From the listing below, extract every line containing "help".

═════ Data for this exercise ═════

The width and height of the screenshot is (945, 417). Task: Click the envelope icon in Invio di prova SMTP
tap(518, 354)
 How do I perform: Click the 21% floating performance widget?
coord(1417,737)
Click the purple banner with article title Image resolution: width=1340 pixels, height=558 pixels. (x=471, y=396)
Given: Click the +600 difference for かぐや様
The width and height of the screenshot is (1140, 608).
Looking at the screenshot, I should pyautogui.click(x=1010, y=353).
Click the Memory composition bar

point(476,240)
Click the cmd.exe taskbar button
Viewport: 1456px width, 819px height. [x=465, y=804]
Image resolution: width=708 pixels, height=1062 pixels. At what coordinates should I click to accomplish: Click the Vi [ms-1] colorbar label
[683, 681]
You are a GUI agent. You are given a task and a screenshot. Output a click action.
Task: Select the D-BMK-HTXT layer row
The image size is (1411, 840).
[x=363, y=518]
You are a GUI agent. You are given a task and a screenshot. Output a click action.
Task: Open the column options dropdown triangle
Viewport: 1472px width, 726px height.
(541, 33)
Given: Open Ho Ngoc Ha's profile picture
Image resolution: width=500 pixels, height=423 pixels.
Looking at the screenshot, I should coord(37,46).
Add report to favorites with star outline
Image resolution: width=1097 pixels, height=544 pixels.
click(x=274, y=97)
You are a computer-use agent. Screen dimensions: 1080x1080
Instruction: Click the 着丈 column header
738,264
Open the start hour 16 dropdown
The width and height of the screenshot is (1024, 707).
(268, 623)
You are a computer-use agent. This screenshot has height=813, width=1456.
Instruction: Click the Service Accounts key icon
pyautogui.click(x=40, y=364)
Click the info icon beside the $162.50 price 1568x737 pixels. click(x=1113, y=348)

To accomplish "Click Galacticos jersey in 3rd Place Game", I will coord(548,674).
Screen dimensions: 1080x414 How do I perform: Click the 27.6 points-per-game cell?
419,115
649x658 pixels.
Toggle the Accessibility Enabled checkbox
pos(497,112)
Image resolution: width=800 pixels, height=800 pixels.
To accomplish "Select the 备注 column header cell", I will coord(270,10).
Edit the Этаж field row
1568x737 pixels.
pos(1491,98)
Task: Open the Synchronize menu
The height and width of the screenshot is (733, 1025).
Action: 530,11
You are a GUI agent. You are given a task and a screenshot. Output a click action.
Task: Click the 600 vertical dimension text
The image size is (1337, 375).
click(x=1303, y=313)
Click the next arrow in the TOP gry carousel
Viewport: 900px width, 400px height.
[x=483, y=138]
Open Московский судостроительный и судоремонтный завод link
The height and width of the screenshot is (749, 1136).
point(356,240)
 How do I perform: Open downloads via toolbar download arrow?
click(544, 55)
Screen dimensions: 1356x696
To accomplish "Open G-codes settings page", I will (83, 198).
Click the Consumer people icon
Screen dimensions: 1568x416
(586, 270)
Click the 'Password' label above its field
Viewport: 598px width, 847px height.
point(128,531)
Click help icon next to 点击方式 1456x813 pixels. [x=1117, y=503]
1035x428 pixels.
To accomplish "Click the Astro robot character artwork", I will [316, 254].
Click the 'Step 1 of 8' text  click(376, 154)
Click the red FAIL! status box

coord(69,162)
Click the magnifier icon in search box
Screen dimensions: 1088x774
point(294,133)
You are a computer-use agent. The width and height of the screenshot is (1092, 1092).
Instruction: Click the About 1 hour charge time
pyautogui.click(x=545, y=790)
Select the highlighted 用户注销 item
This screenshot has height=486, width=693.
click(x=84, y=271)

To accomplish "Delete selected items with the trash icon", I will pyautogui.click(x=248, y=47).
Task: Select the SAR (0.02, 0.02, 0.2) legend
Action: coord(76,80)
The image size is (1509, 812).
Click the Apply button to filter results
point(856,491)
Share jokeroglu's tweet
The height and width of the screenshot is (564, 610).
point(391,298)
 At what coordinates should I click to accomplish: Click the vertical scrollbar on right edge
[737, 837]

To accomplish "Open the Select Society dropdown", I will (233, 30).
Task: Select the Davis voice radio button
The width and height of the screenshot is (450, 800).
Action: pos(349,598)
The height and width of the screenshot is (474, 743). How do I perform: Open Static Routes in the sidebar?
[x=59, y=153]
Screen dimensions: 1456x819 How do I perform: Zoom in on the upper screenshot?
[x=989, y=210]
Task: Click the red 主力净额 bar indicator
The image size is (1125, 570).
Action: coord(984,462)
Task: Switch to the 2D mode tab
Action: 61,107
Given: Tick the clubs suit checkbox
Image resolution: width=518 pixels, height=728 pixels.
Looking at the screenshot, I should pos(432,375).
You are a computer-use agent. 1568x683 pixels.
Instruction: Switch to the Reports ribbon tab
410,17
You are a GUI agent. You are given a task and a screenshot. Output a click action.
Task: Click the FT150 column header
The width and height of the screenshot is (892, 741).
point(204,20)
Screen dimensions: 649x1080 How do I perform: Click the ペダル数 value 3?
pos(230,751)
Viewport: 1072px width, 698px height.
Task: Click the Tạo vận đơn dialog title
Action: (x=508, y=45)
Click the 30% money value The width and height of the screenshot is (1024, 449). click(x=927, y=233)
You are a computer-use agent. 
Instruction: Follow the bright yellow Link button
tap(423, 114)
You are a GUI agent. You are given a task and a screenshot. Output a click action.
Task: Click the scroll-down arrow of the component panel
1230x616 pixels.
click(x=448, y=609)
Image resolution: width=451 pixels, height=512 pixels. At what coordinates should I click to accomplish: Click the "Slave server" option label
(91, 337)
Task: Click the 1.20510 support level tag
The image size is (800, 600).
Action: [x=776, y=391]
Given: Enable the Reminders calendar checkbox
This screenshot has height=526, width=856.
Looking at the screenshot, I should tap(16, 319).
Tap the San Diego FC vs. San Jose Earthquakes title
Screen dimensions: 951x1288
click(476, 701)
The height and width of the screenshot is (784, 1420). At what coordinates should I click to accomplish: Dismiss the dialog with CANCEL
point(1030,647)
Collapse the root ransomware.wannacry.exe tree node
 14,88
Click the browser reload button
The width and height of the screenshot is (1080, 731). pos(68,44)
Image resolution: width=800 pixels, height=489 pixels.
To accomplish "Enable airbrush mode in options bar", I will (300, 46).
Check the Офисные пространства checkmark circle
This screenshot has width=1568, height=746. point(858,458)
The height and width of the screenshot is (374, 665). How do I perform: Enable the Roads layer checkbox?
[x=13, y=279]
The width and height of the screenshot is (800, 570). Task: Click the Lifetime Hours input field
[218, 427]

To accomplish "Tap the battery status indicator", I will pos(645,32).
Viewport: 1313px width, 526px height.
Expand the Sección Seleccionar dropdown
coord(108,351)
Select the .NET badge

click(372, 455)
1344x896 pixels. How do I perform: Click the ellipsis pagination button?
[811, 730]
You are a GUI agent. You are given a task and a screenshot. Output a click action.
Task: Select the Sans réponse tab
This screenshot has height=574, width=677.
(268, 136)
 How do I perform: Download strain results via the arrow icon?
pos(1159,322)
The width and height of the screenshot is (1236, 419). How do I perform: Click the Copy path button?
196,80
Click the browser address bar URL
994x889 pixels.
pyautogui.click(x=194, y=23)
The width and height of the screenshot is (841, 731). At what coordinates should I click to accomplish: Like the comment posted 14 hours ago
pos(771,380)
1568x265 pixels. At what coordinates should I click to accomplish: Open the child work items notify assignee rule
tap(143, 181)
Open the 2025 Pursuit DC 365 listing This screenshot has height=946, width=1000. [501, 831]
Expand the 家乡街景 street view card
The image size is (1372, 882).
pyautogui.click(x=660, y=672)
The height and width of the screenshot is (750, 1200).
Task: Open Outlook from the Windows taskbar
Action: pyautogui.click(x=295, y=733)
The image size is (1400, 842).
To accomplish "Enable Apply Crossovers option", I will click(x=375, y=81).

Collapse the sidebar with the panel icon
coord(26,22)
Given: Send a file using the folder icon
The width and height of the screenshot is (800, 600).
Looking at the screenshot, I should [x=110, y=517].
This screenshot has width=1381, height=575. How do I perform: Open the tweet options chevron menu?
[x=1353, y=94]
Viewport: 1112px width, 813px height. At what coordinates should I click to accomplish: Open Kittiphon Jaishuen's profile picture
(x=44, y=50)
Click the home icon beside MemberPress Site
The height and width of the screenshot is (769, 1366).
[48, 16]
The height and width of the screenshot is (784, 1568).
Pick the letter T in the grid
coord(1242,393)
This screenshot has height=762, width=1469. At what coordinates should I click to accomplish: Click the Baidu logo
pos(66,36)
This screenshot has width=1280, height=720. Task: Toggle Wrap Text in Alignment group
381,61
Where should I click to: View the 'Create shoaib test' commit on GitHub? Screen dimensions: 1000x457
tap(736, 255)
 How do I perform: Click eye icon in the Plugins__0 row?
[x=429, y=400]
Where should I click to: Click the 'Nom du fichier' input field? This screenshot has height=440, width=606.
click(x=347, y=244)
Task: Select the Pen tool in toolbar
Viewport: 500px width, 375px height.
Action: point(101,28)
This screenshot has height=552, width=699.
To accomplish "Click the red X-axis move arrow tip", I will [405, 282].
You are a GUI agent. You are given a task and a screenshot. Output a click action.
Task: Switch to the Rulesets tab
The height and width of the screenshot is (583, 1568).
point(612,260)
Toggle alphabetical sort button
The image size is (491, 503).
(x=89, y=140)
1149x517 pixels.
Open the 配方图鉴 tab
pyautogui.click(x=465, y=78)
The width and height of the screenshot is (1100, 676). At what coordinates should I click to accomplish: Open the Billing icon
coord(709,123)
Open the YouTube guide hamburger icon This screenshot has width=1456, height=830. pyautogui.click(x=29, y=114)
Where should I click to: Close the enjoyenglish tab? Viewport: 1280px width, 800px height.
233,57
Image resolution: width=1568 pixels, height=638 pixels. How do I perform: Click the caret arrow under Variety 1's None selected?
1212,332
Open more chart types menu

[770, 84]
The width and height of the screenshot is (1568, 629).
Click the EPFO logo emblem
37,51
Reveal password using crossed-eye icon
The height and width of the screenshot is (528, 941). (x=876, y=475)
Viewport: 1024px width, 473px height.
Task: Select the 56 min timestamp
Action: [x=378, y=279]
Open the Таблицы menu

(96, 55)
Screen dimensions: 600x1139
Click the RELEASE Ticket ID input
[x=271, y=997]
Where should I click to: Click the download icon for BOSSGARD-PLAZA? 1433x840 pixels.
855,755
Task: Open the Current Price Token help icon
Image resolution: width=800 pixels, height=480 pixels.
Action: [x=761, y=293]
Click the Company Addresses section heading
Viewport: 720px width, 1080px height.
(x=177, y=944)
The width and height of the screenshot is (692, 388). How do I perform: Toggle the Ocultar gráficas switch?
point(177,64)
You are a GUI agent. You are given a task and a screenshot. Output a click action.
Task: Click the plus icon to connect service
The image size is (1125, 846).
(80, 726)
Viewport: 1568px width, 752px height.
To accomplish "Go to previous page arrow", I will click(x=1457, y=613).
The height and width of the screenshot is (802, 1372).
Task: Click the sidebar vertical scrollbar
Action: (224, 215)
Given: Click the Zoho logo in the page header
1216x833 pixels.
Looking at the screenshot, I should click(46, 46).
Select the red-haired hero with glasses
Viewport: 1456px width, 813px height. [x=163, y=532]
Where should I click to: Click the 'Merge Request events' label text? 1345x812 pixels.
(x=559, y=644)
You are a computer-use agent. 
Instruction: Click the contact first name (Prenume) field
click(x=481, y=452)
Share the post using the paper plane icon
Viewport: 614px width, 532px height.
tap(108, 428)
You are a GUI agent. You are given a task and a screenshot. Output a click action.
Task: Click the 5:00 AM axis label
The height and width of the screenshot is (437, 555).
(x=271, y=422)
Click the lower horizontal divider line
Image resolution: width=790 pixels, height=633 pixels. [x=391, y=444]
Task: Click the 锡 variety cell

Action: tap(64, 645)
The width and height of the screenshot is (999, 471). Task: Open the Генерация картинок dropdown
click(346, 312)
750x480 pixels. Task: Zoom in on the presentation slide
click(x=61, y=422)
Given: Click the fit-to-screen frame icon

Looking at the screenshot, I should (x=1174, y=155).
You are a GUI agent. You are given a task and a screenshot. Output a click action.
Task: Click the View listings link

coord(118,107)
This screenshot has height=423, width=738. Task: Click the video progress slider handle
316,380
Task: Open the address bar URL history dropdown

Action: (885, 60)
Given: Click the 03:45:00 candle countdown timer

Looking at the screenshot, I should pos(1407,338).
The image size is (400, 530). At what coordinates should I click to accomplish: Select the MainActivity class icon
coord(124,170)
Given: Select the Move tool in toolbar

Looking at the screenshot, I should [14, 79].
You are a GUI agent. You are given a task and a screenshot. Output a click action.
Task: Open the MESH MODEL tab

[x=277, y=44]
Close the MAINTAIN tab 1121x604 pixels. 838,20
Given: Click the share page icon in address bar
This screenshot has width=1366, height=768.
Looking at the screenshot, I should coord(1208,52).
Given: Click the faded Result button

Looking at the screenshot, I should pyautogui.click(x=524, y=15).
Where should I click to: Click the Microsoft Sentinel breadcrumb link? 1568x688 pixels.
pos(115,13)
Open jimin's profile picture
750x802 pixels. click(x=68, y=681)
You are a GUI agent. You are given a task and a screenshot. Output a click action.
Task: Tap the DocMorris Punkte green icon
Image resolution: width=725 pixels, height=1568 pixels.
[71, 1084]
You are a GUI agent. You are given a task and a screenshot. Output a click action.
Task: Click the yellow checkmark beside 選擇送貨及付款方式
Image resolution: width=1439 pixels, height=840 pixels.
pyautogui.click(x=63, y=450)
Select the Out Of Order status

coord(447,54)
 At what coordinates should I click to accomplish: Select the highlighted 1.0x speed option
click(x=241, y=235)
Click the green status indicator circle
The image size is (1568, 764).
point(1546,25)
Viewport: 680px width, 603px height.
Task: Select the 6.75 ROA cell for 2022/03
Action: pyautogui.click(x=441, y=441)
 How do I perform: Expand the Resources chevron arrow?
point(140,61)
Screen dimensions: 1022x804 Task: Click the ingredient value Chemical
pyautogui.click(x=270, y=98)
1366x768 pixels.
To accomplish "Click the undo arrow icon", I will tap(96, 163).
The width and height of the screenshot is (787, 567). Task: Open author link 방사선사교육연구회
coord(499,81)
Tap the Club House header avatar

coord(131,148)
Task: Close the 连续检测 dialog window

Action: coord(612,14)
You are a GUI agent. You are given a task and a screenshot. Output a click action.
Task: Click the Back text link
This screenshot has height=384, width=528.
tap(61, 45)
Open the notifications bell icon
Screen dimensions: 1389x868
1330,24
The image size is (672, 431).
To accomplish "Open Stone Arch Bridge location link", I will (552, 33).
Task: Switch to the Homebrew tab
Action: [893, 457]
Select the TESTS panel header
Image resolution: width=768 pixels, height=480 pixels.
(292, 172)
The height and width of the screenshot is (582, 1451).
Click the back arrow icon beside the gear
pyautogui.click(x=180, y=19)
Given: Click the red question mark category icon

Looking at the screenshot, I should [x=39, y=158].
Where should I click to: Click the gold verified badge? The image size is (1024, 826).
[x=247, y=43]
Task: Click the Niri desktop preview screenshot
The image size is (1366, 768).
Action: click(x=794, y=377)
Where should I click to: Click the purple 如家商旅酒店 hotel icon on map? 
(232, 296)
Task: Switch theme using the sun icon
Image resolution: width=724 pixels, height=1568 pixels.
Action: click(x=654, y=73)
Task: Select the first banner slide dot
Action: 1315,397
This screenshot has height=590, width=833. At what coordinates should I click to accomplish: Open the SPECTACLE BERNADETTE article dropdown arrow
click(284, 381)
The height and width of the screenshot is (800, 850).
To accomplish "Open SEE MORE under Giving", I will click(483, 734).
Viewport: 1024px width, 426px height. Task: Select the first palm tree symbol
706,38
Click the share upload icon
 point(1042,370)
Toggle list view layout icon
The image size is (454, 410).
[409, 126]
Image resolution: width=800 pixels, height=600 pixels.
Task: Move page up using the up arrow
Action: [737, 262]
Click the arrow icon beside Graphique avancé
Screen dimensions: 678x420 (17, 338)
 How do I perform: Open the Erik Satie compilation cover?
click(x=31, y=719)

═════

■ Final answer ■
Click help icon next to 点击方式 1456x813 pixels. [x=1117, y=503]
Task: Open the Current Price Token help icon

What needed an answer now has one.